Dataset Availability

The official dataset can be downloaded from the AI City Challenge website (https://www.aicitychallenge.org/2024-data-and-evaluation/). You need to fill out the dataset request form to obtain the password to download them.

Referring to the DATASET LICENSE AGREEMENT from the dataset author(s), we are not allowed to share the dataset.

2.c. ... you may not copy, sell, rent, sublicense, transfer or distribute the DATASET, or share with others.

Ranking

Overall Pipeline

Environment Requirements

The implementation of our work is built upon BoT-SORT, OpenMMLab, and torchreid.

Three different environments are required for the reproduction process. Please install these three environments according to the following repos:

Install BoT-SORT for people detection
Install torchreid for feature extraction
Install mmpose for pose estimation (*Please note that you need to have a version in the 0.x series for this to work.)

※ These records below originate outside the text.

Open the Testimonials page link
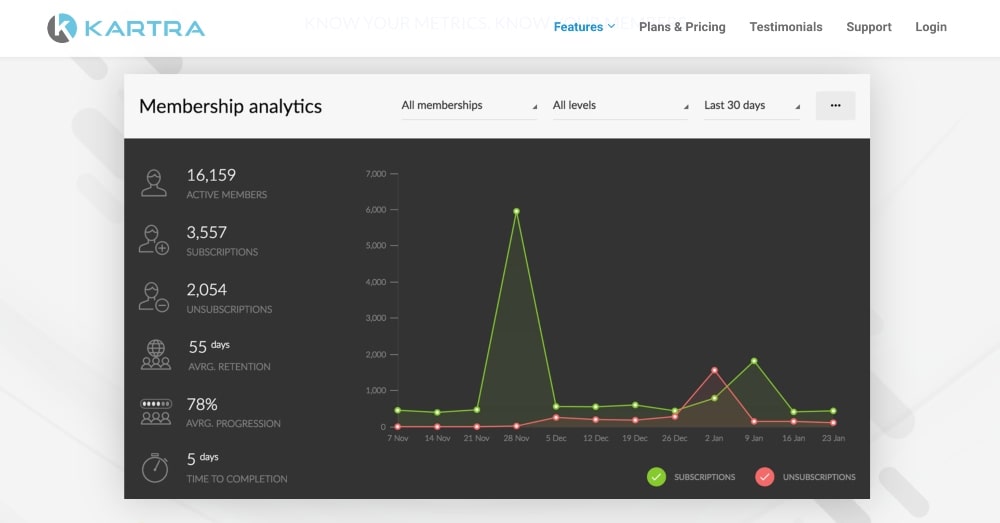 [x=786, y=27]
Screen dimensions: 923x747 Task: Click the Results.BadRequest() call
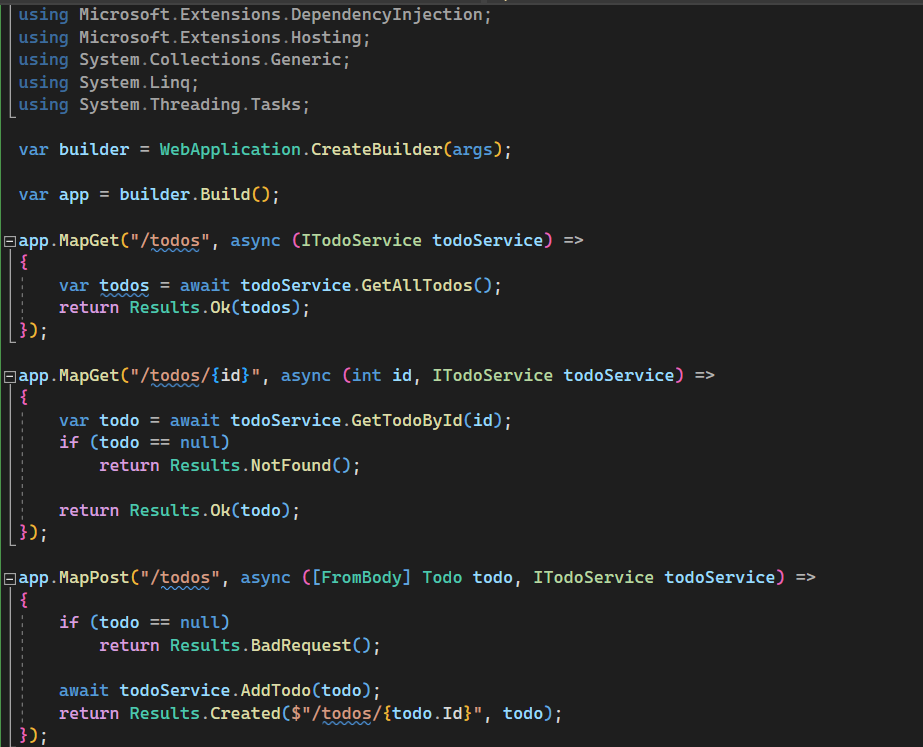tap(275, 646)
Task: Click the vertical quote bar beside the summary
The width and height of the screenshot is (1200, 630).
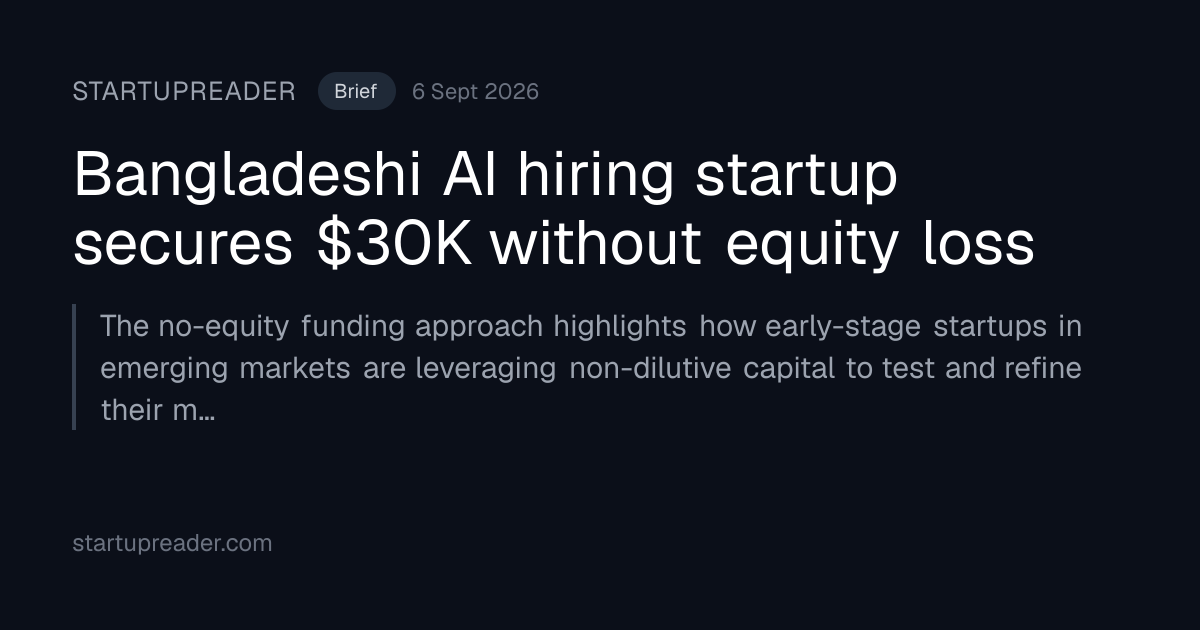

We will provide you with the installation command for mmpose v0.29.0. Please note that this command may change due to updates or modifications in mmpose.

#step 1
conda create --name openmmlab python=3.8 -y
conda activate openmmlab

#step 2
conda install pytorch torchvision -c pytorch

#step 3
pip install -U openmim
mim install mmengine
mim install "mmcv==1.7.0"

mim install "mmdet==2.28.2"

#Build mmpose from source
git clone https://github.com/open-mmlab/mmpose.git -b v0.29.0 --depth 1
cd mmpose
pip install -r requirements.txt
pip install -v -e .

If you receive an mmcv AssertionError, please reinstall mmcv.

mim uninstall mmcv
mim install "mmcv==1.7.0"

Once you installed above to the same machine, you'll see the root folder organized as follows:

root
│  README.md
│  ranking.jpg
│  overall-pipeline.png
│
├─assets
├─detector
├─embedder
├─poser
├─scripts
├─tools
├─tracking
│
├─BoT-SORT
├─deep-person-reid
└─mmpose

Training

This project executes 1) Person detection 2) Feature extraction of each person 3) Pose estimation of each person,

However we'll utilize pre-trained models for those. Therefore there's nothing to train.

Running Tracking

Preparation

0. Place your video files.

Place your video files to under directory that corresponds to scene/camera IDs, such as Original///video.mp4.

For example, you'd need to place camera-361 of scene-41 video file, run commands like below. Please don't forget to place whole video files of the scene you'd want to process.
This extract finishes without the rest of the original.